Another explanation for Herbalife®-associated liver damage could be a locally restricted contamination with chemicals such as softeners, preservatives, flavour enhancers, pesticides, or heavy metals either intentionally added during the manufacturing process or contained in the unrefined raw products, i.e. herb extracts . This possibility could explain the different patterns of liver injury found in the two series with predominantly cholestatic hepatitis in the Swiss patients and hepatocellular hepatitis in the Israeli subjects. Two unusual patterns of injury were observed in the Swiss series – sinusoidal obstruction syndrome and giant cell hepatitis. These two lesions are typical of intoxication with pyrrolizidine alkaloids and intake of Plantago ovata/Emblica officinalis (Isabgol), respectively, and it cannot be excluded that the consumed Herbalife® products contained either of these compounds. Apart from these considerations, it is well-known that a single drug/substance can produce different patterns of hepatic damage. So, should further cases of Herbalife®hepatotoxicity be detected, clinicians and researchers are urged to retrieve the batch(es) that were consumed by their patients to perform detailed screenings for microbes, their toxins, and chemicals.

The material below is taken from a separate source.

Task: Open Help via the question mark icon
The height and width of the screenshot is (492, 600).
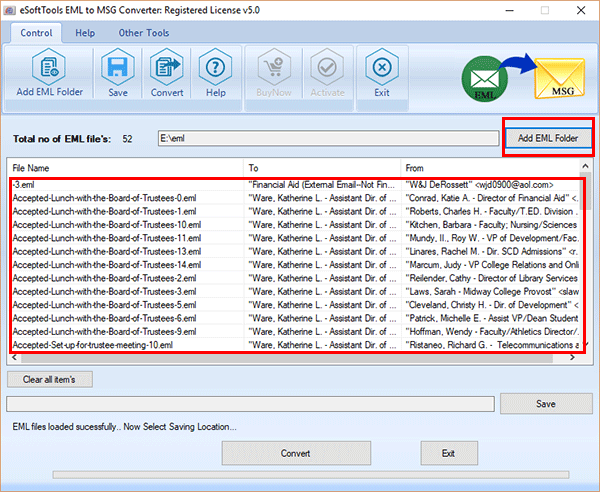Action: (216, 70)
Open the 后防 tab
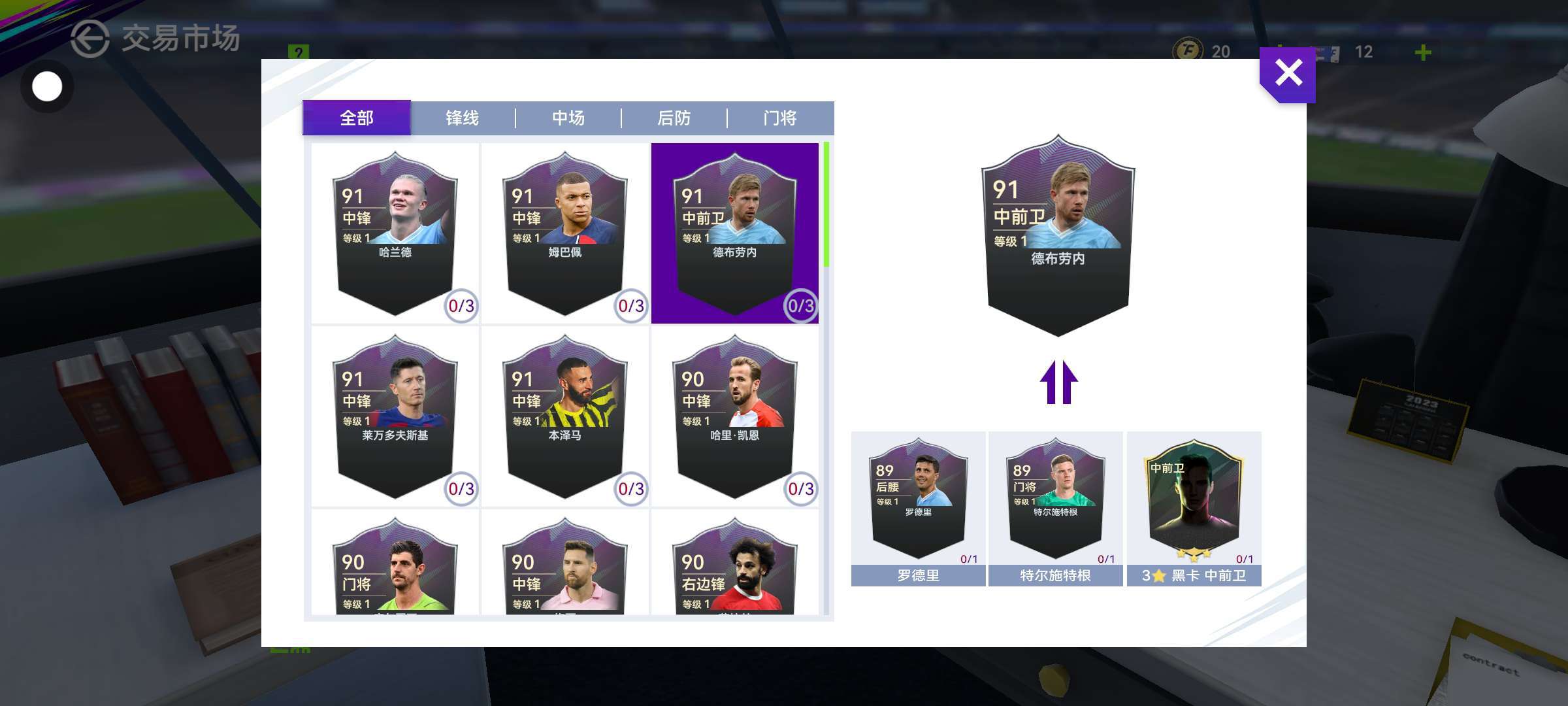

It remains speculative why cases of Herbalife® hepatotoxicity were only noticed in Switzerland and Israel, although Herbalife® products are sold in at least 60 countries all over the world. Based on experiences with adverse drug reactions due to synthetic drugs, simple probability should have led to additional incidents of Herbalife®-associated hepatotoxicity. Isolated series of drug-induced liver damage are highly suggestive of either significant underreporting in other countries with a more widespread consumption, or indicate the specific distribution of “spoiled” or contaminated batches. However, as the Swiss authors rightly state, the “threat to the public health” from Herbalife® products is minor and should not be exaggerated when compared with incidence rates of adverse hepatic reactions of other over-the-counter pharmaceuticals such as non-steroidal anti-inflammatory drugs .
The two series emphasize the need for caution regarding poorly labelled herbal weight, loss products with questionable benefits and, considering the principle “first, do no harm”, clearly shift the risk-benefit ratio against their use.